Supreme Court of Ohio
Oct 17, 1953
160 Ohio St. 175 (Ohio 1953)

Summary

holding that the legislature may change the organization and control of the public schools without holding an immediate public referendum

Summary of this case from Mixon v. State of Ohio

Opinion

No. 33678

Decided October 17, 1953.

Schools — Powers of General Assembly — Provision of efficient system — Creation of districts and methods of changes therein — No vested or contractual right to continuance of methods — Legislation prescribing methods for changes in districts remedial — Section 4831-15, General Code (Section 3311.25, Revised Code), remedial and constitutional.

1. By Sections 1, 2, and 3 of Article VI of the Ohio Constitution, the General Assembly is given broad powers to provide a thorough and efficient system of common schools by taxation and for the organization, administration, and control thereof.
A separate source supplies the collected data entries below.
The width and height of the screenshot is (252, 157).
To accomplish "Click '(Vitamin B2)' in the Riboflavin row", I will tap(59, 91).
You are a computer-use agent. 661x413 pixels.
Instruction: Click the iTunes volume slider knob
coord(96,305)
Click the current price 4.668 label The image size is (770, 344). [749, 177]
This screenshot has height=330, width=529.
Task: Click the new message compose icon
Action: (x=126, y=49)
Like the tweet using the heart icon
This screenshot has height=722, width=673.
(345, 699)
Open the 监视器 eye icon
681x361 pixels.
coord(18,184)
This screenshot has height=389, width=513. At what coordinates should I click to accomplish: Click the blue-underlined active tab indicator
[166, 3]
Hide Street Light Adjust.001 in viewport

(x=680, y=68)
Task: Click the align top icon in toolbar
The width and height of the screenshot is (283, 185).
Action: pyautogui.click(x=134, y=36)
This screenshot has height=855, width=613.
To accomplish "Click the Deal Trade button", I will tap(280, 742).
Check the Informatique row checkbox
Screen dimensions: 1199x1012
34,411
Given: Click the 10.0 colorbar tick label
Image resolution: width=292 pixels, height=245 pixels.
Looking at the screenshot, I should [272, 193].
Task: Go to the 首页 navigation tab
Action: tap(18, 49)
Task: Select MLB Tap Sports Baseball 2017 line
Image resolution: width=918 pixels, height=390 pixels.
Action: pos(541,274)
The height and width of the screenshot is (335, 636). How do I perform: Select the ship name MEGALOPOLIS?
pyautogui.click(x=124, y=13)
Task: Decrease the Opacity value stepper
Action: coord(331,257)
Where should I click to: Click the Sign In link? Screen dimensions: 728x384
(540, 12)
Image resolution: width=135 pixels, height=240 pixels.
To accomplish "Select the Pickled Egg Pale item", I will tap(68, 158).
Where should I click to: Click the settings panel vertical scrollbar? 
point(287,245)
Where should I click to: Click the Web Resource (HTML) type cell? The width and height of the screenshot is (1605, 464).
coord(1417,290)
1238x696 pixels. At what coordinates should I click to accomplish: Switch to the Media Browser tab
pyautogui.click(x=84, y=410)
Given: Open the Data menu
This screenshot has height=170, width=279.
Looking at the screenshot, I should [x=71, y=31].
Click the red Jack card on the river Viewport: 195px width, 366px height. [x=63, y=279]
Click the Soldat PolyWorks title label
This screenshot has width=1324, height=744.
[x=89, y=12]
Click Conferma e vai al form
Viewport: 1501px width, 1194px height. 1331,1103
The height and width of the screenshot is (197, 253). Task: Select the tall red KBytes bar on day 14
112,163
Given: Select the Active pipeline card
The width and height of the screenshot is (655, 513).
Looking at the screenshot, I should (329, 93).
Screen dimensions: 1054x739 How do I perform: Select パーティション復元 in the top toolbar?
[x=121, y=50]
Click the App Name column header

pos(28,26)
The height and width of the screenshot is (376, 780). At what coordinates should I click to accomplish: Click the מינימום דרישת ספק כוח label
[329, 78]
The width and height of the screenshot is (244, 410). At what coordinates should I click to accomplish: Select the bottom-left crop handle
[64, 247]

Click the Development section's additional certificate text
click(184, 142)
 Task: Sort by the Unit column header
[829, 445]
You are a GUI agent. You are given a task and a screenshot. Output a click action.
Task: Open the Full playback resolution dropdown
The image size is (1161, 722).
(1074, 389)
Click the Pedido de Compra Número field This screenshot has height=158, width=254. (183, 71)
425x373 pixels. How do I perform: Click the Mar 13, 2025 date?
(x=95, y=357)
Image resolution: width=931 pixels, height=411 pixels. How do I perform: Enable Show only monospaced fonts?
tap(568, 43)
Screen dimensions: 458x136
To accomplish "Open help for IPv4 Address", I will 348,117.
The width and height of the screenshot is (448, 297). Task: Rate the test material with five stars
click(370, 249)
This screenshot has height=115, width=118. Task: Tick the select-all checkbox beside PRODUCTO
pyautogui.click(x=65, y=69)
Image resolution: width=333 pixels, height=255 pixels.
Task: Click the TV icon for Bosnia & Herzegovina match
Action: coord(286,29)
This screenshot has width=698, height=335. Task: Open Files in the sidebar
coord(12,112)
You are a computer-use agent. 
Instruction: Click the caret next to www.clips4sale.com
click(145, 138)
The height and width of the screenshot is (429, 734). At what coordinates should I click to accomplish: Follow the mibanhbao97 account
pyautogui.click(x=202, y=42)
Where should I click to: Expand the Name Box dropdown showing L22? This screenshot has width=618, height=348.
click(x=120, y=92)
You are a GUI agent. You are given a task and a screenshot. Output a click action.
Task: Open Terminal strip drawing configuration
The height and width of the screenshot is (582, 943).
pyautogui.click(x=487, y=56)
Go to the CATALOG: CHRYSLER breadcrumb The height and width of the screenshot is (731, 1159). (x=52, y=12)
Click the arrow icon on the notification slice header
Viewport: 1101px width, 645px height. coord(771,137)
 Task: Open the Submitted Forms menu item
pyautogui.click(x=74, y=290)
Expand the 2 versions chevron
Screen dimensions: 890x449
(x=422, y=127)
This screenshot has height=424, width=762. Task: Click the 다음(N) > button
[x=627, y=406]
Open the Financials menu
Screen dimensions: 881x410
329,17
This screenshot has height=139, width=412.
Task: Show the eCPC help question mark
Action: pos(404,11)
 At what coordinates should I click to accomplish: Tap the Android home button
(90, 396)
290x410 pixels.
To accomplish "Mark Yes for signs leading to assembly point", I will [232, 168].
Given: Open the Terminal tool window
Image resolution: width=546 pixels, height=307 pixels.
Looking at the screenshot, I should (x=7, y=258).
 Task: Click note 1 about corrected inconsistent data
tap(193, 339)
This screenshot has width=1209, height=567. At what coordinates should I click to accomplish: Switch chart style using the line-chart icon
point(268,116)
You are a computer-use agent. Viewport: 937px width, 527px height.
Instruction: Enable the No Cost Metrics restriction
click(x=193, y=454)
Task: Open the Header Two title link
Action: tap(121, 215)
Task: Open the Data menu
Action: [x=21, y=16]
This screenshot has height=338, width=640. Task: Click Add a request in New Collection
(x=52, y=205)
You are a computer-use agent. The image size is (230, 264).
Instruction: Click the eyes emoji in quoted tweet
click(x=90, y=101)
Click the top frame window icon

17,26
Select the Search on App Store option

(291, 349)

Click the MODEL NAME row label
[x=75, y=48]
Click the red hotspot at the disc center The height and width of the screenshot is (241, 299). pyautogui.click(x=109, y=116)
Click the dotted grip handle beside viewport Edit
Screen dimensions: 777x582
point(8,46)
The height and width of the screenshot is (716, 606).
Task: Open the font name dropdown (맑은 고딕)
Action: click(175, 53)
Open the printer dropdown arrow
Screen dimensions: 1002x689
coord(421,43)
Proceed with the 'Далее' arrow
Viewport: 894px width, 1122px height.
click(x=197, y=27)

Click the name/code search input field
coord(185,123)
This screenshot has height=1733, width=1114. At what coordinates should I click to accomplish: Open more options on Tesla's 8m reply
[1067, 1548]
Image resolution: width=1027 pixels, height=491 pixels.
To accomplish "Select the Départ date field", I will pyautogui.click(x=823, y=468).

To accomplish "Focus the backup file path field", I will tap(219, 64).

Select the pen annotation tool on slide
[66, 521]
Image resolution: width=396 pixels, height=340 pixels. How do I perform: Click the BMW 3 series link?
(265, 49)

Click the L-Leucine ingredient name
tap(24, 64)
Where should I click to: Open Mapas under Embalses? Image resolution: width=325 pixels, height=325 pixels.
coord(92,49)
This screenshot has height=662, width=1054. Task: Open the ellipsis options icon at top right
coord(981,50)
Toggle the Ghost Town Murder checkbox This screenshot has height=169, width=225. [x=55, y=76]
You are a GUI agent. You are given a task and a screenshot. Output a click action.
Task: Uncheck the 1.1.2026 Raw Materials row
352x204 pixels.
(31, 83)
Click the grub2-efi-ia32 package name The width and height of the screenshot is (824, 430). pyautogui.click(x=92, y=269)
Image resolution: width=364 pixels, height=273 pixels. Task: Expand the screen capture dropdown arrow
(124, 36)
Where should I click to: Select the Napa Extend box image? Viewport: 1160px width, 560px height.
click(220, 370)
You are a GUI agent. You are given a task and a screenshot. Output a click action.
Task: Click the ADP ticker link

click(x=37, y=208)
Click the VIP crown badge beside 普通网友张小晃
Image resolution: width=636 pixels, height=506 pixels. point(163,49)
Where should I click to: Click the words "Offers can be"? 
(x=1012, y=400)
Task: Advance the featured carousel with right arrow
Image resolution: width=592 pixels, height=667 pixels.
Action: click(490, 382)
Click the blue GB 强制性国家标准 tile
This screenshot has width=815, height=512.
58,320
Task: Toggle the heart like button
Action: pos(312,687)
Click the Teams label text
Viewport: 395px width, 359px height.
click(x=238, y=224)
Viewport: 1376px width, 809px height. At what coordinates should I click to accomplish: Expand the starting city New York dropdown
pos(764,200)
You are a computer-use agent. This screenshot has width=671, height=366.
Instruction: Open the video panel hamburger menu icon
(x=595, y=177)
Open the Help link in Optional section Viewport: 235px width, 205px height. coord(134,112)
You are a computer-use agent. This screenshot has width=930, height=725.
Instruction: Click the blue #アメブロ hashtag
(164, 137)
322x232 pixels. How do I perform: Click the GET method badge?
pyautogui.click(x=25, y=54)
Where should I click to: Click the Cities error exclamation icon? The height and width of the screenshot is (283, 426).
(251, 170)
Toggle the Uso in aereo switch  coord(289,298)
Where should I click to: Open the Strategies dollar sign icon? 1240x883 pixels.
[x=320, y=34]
2. The General Assembly has the power to provide for the creation of school districts, for changes and modifications thereof, and for the methods by which changes and modifications may be accomplished, and, where it has provided methods by which changes in school districts may be made, no citizen has a vested or contractual right to the continuation of such methods.

3. Where the General Assembly has provided methods by which changes or modifications of school districts may be accomplished, such provisions constitute remedial legislation and ordinarily may be abolished or modified without impinging upon any constitutional rights.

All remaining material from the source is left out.